Martin, who suffered from emphysema, died Thursday at her home in Malibu, said her son Casey Dolan.

Among Martin's Broadway credits are a Tony-nominated role in Archibald MacLeish's "J.B." (1958-59), directed by Elia Kazan; "Under the Yum Yum Tree" (1960-61); and Tennessee Williams' "The Eccentricities of a Nightingale" (1976). She also was a mainstay actress in Joseph Papp's Shakespeare in the Park productions in New York in the early 1960s.

For 50 years, beginning in 1955, Martin amassed scores of television credits - including episodes of "The Untouchables," "The Twilight Zone," "NYPD Blue" and "CSI: Crime Scene Investigation." She also played the supporting role of Mrs. Louder on "The Drew Carey Show" and appeared in more than two dozen films, including "Toys in the Attic," "For Love of Ivy" and "Shallow Hal." In the 1969 comedy-drama "Goodbye, Columbus," Martin played opposite Jack Klugman as Mrs. Ben Patimkin, MacGraw's unflattering, nouveau-riche mother, who despises her daughter's unambitious new boyfriend, played by Richard Benjamin.

"She was so aloof with me during the shooting," MacGraw said of Martin in her autobiography, "Moving Pictures," "that it wasn't until the last day that I realized her behavior had all been in character."
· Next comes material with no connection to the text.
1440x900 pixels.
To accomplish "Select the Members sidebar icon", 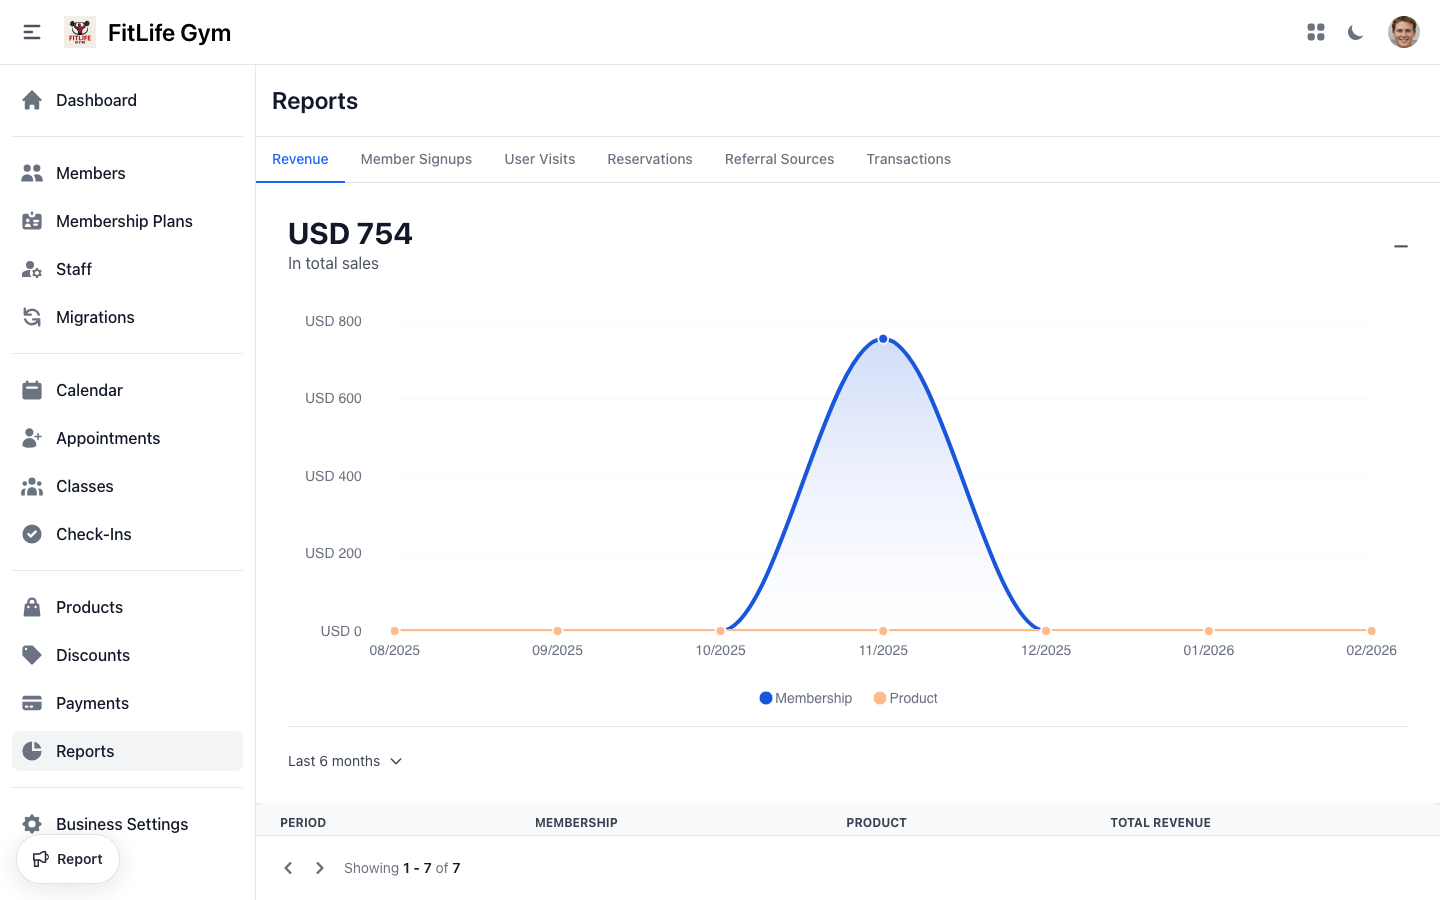I will [x=31, y=172].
Mothers became a staple of Martin's career, which also included playing lawyer Douglas Brackman's dying mother on "L.A. Law" and fiendish Freddy Krueger's mother (Sister Mary Helena/Amanda Krueger) in "A Nightmare on Elm Street 3: Dream Warriors."

One of her other notable roles at South Coast Repertory was that of Miss Helen in South African playwright Athol Fugard's three-person play "The Road to Mecca" in 1989. That led to her playing the same role - opposite Fugard himself as the preacher - at Washington's Kennedy Center; her performance earned her that city's Helen Hayes Award.

Martin was married twice. Her first husband, whom she divorced, was screen composer Robert Emmett Dolan, with whom she had a son, Casey.

Besides Casey, she is survived by her second husband, architect Harry Gesner, and their son, actor-producer Zen Gesner, and three grandsons.